Мог ли начальник Генштаба сделать больше? Конечно, он мог нарушить запрет. Но в той ситуации это ничего бы не дало. НКВД присутствовал повсюду, он узнал бы о любом действии Жукова, нарушающем приказы Сталина, после чего Жуков был бы немедленно арестован и расстрелян. Сталин четко объяснил: «Нарком обороны, Генеральный штаб и командующие военными приграничными округами были предупреждены о личной ответственности за последствия, которые могут возникнуть из-за неосторожных действий наших войск. Нам было категорически запрещено производить какие-либо выдвижения войск на передовые рубежи по плану прикрытия без личного разрешения И.В. Сталина». В системе абсолютной диктатуры, где нет четкого разграничения компетенций, где плохо соблюдаются иерархические рамки, Жуков не мог, не возбуждая самых тяжелых подозрений, даже обсуждать абсурдный приказ, отданный командующим военным округам, вывезти артиллерию в тыл для учебных стрельб. Он сам признавал: «В результате некоторые корпуса и дивизии войск прикрытия при нападении фашистской Германии оказались без значительной части своей артиллерии».

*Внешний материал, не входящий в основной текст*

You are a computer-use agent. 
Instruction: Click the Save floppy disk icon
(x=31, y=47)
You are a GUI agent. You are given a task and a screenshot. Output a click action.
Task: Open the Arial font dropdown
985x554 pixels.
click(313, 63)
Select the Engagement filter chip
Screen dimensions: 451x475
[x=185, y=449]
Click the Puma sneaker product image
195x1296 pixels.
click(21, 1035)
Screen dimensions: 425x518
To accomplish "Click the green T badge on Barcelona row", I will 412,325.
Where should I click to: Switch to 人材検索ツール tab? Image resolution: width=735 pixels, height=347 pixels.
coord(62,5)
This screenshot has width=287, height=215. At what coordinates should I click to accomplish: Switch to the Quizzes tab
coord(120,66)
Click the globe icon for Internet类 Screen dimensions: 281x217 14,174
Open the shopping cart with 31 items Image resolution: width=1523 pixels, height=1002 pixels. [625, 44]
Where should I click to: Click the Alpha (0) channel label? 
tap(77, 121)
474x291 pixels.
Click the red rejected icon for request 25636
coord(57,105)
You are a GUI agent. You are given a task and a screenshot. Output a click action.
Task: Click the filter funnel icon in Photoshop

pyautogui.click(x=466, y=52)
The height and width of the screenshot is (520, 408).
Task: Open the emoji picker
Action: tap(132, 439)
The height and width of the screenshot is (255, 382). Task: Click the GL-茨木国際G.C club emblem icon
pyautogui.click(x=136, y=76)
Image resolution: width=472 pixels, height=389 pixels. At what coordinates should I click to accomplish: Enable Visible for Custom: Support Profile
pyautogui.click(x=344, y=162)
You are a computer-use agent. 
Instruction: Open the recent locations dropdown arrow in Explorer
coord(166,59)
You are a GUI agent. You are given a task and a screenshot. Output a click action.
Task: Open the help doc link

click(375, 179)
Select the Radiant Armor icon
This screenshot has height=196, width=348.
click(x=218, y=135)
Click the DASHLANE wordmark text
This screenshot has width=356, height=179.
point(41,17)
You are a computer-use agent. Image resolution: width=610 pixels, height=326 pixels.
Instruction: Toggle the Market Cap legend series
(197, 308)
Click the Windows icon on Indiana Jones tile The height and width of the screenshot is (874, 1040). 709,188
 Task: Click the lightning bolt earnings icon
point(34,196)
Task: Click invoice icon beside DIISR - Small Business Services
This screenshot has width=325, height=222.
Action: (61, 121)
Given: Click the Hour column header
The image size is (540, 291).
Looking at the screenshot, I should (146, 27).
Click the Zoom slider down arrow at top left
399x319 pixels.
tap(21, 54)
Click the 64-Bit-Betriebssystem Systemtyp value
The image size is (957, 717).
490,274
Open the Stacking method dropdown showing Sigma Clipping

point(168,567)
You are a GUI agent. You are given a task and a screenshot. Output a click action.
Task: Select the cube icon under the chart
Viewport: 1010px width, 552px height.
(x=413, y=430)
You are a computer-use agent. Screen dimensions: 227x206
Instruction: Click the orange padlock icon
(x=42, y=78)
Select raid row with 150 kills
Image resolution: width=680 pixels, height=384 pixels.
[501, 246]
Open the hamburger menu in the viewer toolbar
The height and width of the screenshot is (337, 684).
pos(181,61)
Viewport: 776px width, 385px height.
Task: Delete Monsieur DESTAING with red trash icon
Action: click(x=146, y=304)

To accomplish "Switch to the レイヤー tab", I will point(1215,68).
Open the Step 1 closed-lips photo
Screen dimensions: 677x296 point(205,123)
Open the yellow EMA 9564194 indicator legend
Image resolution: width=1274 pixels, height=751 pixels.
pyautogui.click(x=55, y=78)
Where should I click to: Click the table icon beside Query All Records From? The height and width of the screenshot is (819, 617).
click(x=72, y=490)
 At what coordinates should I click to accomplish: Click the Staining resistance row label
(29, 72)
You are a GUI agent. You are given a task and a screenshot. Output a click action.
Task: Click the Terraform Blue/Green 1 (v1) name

Внимательное чтение «Воспоминаний» показывает, что Жуков, несмотря ни на что, разделял иллюзии и неуверенность хозяина. Он на двух страницах напоминает, что у Сталина были все основания не доверять информации, поступающей с Запада, особенно из Великобритании. Он напоминает, насколько Черчилль (обратившийся 12 апреля через посла Криппса к Вышинскому), предупреждавший Сталина о германских намерениях, был лицом заинтересованным и, следовательно, достоверность его информации вызывала сомнения. Много раз он высказывает мысль, что вождь, возможно (в то время он думал «наверняка»), получал информацию о том, что Гитлер соблюдает пакт. Как он, получивший генеральское звание всего год назад, начальник Генштаба всего пять месяцев, мог думать иначе?
«Несмотря на всю непререкаемость авторитета Сталина, где-то в глубине души у тебя гнездился червь сомнения, шевелилось чувство опасности немецкого нападения. Конечно, надо реально себе представить, что значило тогда идти наперекор Сталину в оценке общеполитической обстановки. У всех на памяти еще были недавно минувшие годы; и заявить вслух, что Сталин не прав, что он ошибается, попросту говоря, могло тогда означать, что, еще не выйдя из здания, ты уже поедешь пить кофе к Берия.
И все же это лишь одна сторона правды. А я должен сказать всю. Я не чувствовал тогда, перед войной, что я умнее и дальновиднее Сталина, что я лучше его оцениваю обстановку и больше его знаю. У меня не было такой собственной оценки событий, которую я мог бы с уверенностью противопоставить как более правильную оценкам Сталина. Такого убеждения у меня не существовало. […] Тревога грызла душу. Но вера в Сталина и в то, что в конце концов все выйдет именно так, как он предполагает, была сильнее. И как бы ни смотреть на это сейчас, это правда»[356].